Une famille anglaise composée de Mme Grey et de ses quatre enfants dont l'ainée Joss, vient en France pendant les vacances faire un pèlerinage aux cimetières militaires de la Champagne. Ils s'installent dans un hôtel dirigé par Mme Zizi qui a une liaison avec Eliot, un anglais sympathique mais mystérieux.

Analyse et critique

Surtout célébré pour son Alfie le dragueur (1966) et le passage remarqué qu'il fit sur la série des James Bond (trois des volets les plus réussis et spectaculaires On ne vit que deux fois (1967), L'Espion qui m'aimait (1977) et Moonraker (1979)) on en oublierait le reste de la carrière intéressante de Lewis Gilbert qui signe un beau drame avec ce The Greengage Summer. Le film est adapté du roman éponyme de Rumer Godden, romancière dont les œuvres la plus célèbres demeurent Le Narcisse Noir et Le Fleuve notamment grâce aux superbes adaptations qu'en tirèrent Michael Powell/Emeric Pressburger et Jean Renoir. Contrairement à nombre des écrits de Rumer Godden, The Greengage Summer ne se déroule pas en Inde coloniale (où elle a grandi) mais dans la plus paisible campagne française, en Champagne plus précisément. On y retrouve cependant cette observation et captation du désir, cette sensualité et sexualité troublante qui faisait tout le sel du Narcisse Noir.

Le récit donne à voir la perte d'innocence de la jeune Joss (Susannah York) durant cet été qui va tout changer pour elle. Leur mère tombée malade, elle se trouve contrainte avec ses trois frères et sœurs de loger dans un hôtel avoisinant l'hôpital. Seuls en pays étranger, barrière de la langue et inquiétude pour leur mère, les vacances s'annoncent bien morne d'autant que la tenancière Mademoiselle Zisi (Danielle Darrieux) s'avère fort mécontente de loger des enfants. Ils vont pourtant se trouver un charmant bienfaiteur en la personne de Eliot (Kenneth More), un résident anglais et accessoirement amant de Mademoiselle Zisi. L'atmosphère estivale, la candeur du jeune casting (où on trouve une toute jeune Jane Asher future égérie des sixties et fiancée de Paul McCartney) et de trépidantes excursions dans cette région de Champagne magnifiquement filmée (superbes paysages ruraux embellis par la photo de Freddie Young, visites d'une église et d'une cave à vin) confèrent une allégresse qui évoquent le futur The Railway Children de Lionel Jeffries (1970). Divers éléments viennent pourtant parasiter cette paisible atmosphère.
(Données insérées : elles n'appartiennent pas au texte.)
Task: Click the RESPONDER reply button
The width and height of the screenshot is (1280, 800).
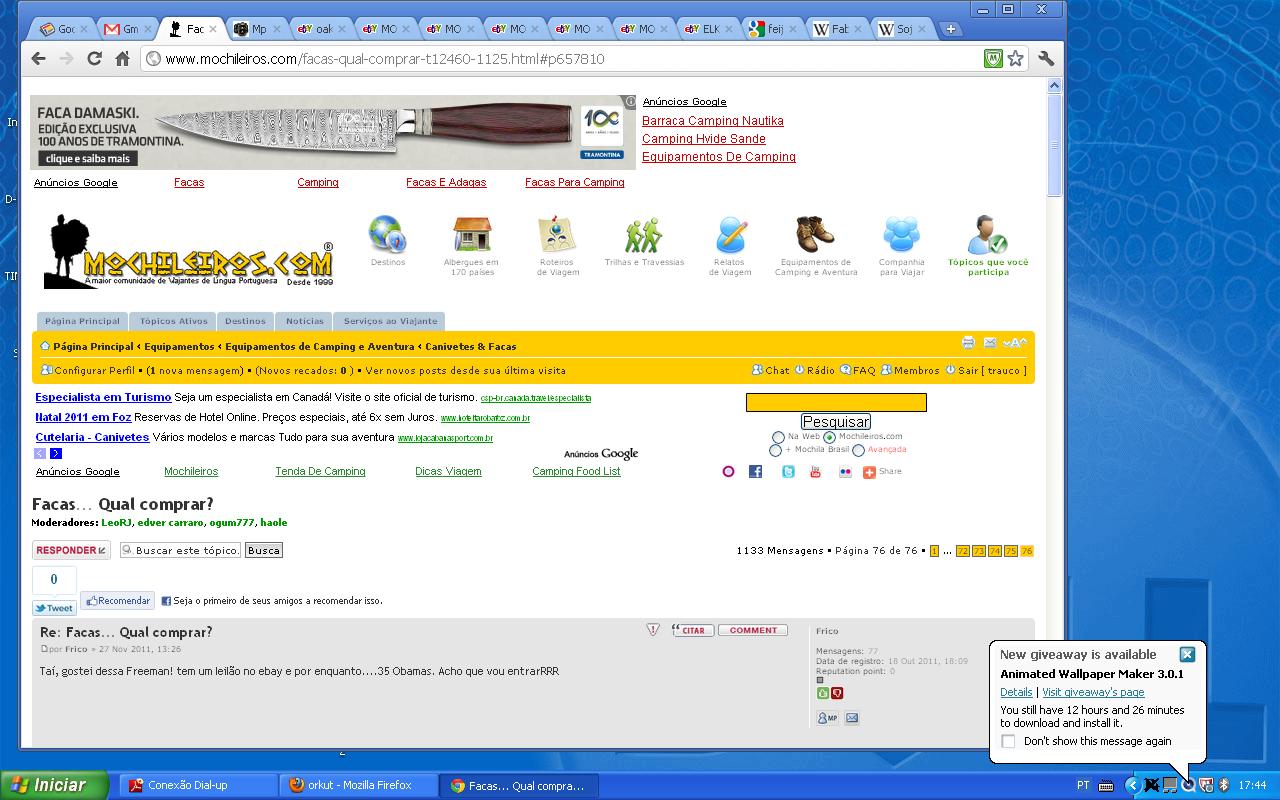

On devine tout d'abord de manière sous-jacente la passion lesbienne de la gouvernante Madame Corbet pour Danielle Darrieux et la jalousie qu'elle entretient envers Eliot. Une jalousie qu'on retrouve chez Danielle Darrieux sur la compagnie de son amant que lui volent les turbulents enfants, mais surtout de l'attirance coupable que semble avoir Eliot pour la déjà séduisante aînée Joss (Susannah York). Sans forcément franchir complètement le tabou, Gilbert instaure une ambiance trouble à la sexualité omniprésente. Susannah York illustre par son attitude le basculement progressif du récit. Adolescente gironde, elle découvre peu à peu l'attraction qu'elle peut exercer sur les hommes à travers les regards insistants et les avances discrète d'Eliot. Susannah York dans son premier rôle majeur croise parfaitement cette séduction juvénile pas maîtrisée et la réelle innocence d’une jeune fille vivant son premier amour.
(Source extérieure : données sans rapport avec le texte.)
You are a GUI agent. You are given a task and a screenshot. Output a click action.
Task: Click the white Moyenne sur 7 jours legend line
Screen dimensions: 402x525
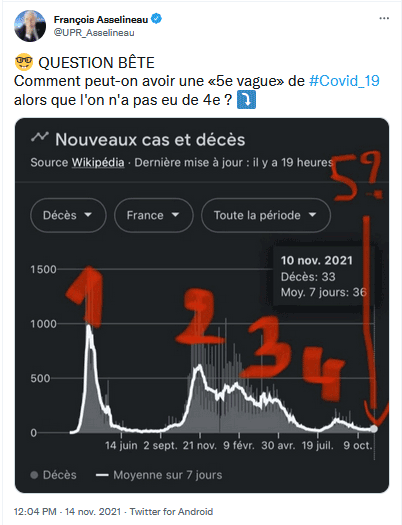tap(102, 475)
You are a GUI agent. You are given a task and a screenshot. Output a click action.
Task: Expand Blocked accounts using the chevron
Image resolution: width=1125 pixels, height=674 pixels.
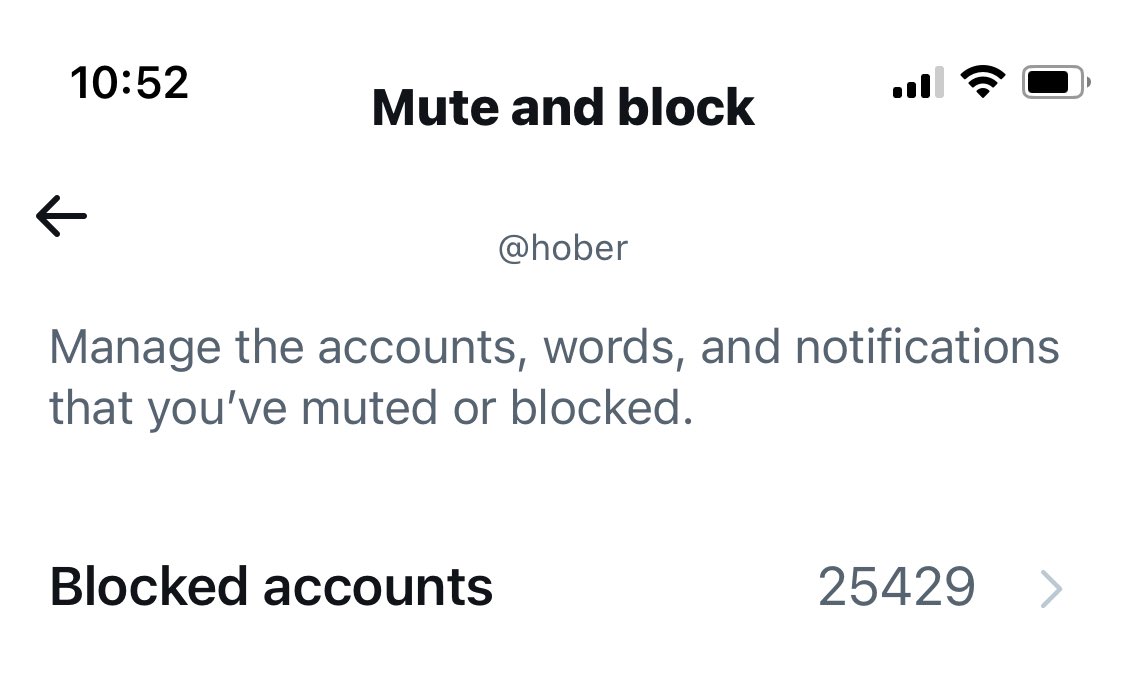[x=1051, y=590]
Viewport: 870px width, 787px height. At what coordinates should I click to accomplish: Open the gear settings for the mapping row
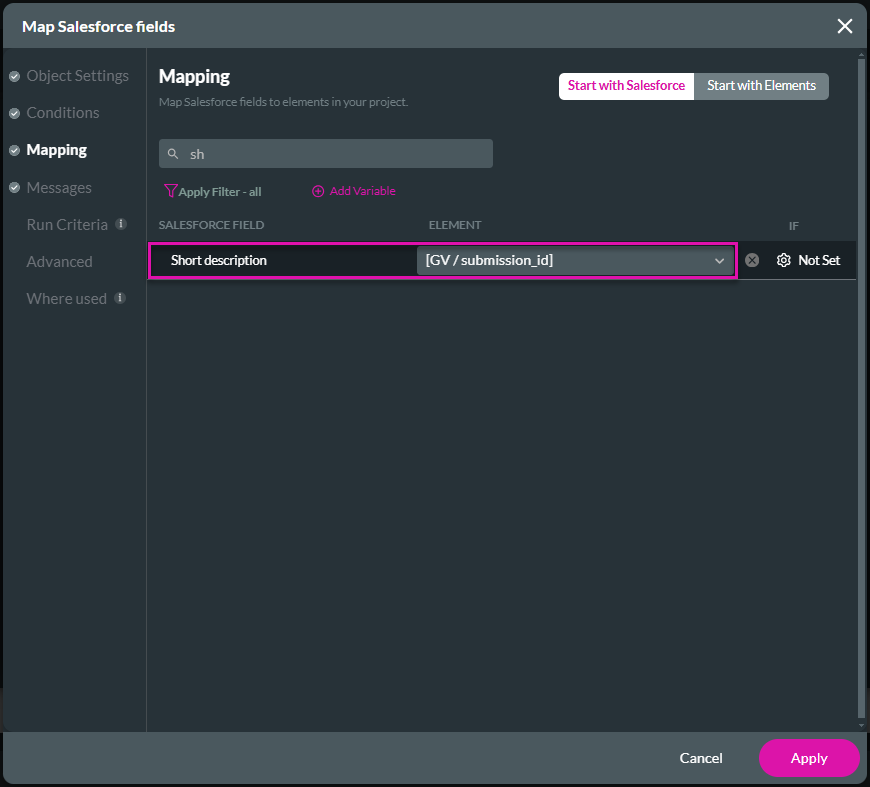(x=783, y=260)
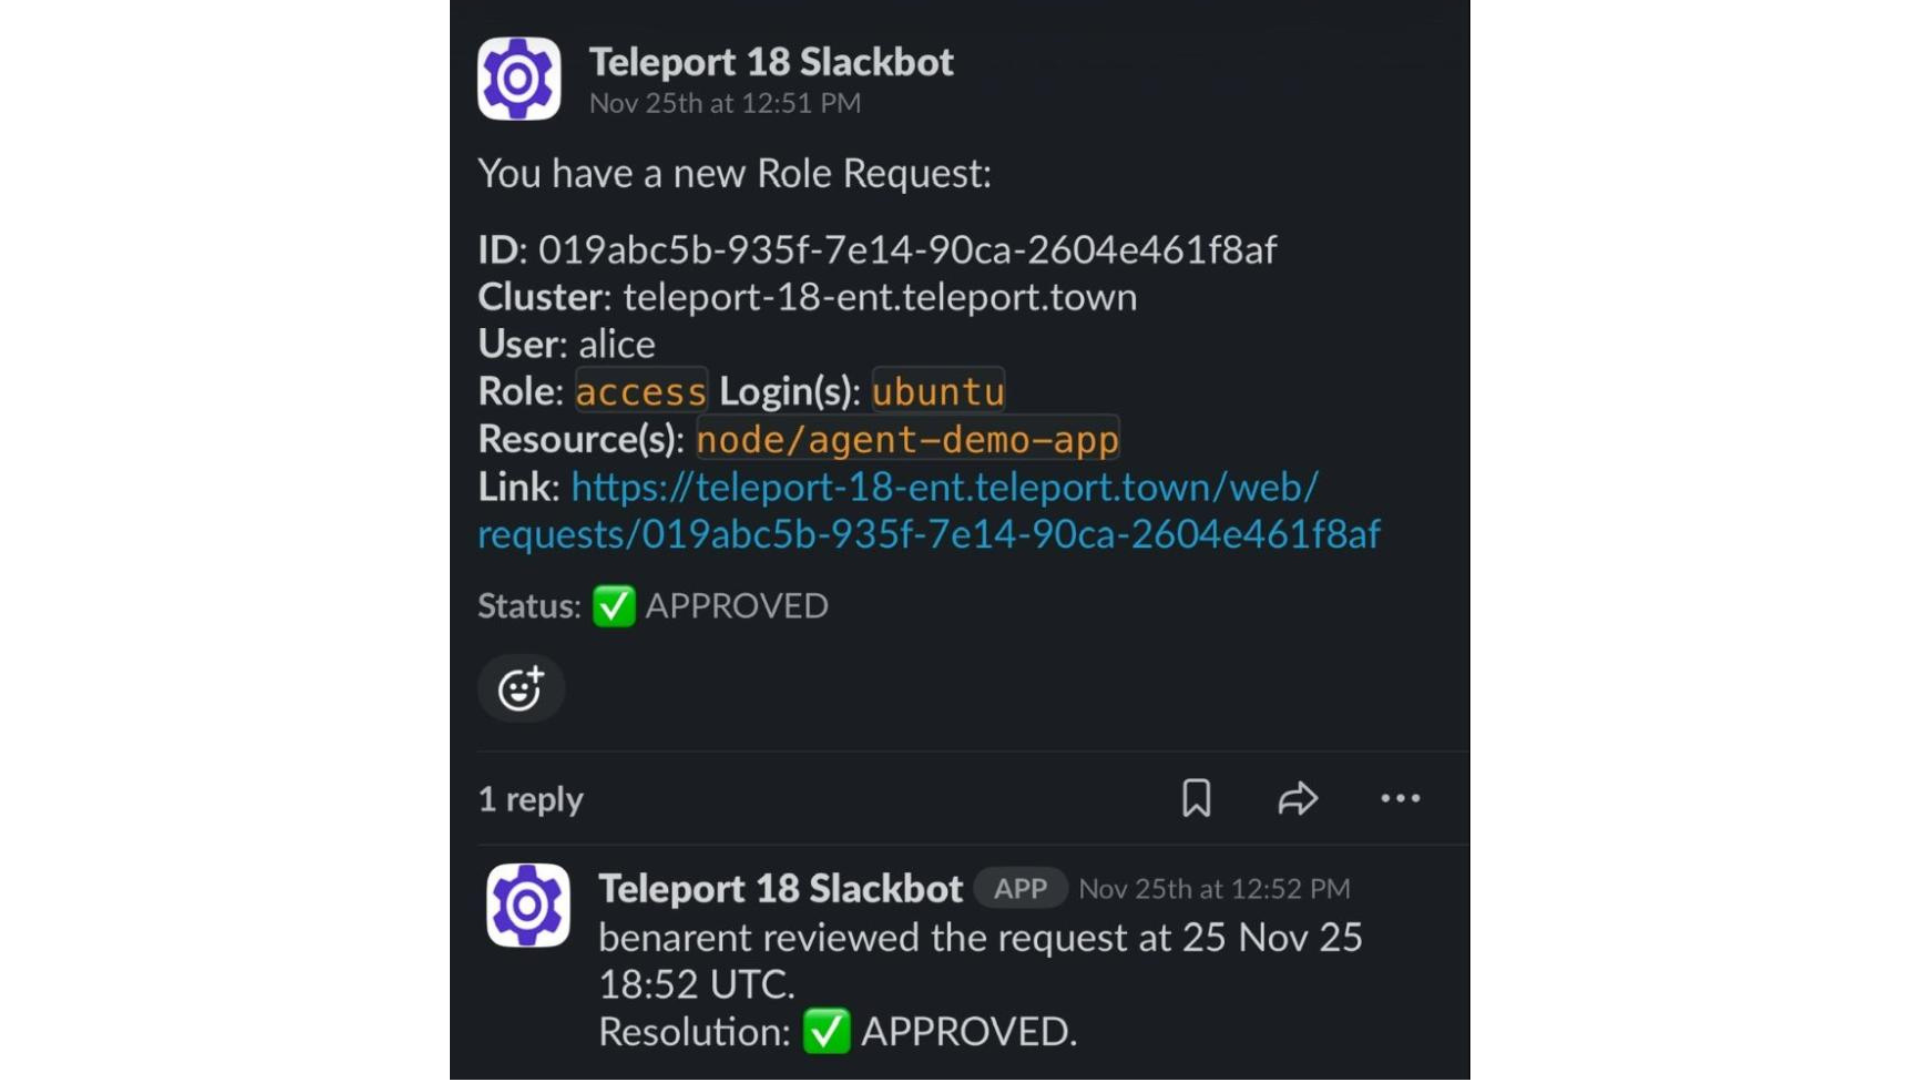Click the Cluster name teleport-18-ent.teleport.town
Viewport: 1920px width, 1080px height.
coord(878,296)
Danielle Darrieux par son élégance sévère et sa maturité offre un complément idéal en amante possessive et l'histoire navigue dans des situations de plus en plus osées. Un baiser à la dérobée entre Kenneth More et Susanna York, Joss prête à s'offrir par jalousie en s'étourdissant à l'alcool et surtout une tentative de viol final qui brise balaie les derniers fragments du monde l'enfance. C'est Kenneth More qui empêche le film de vraiment basculer dans le sordide par sa remarquable interprétation. Homme peu recommandable au passé mystérieux (dissipé à la toute fin) et douteux, il s'avère malgré son désir coupable réellement attaché aux enfants qu'il cherchera constamment à protéger. L'acteur allie ambiguïté menaçante et vraie chaleur qui donnera finalement un tour très sensible à la relation entretenue avec Susannah York. Un lien qui se nouera dans une belle scène d'adieu finale. Tout juste regrettera-t-on un épilogue un peu trop explicatif qui traîne en longueur mais sinon un joli et plutôt audacieux film.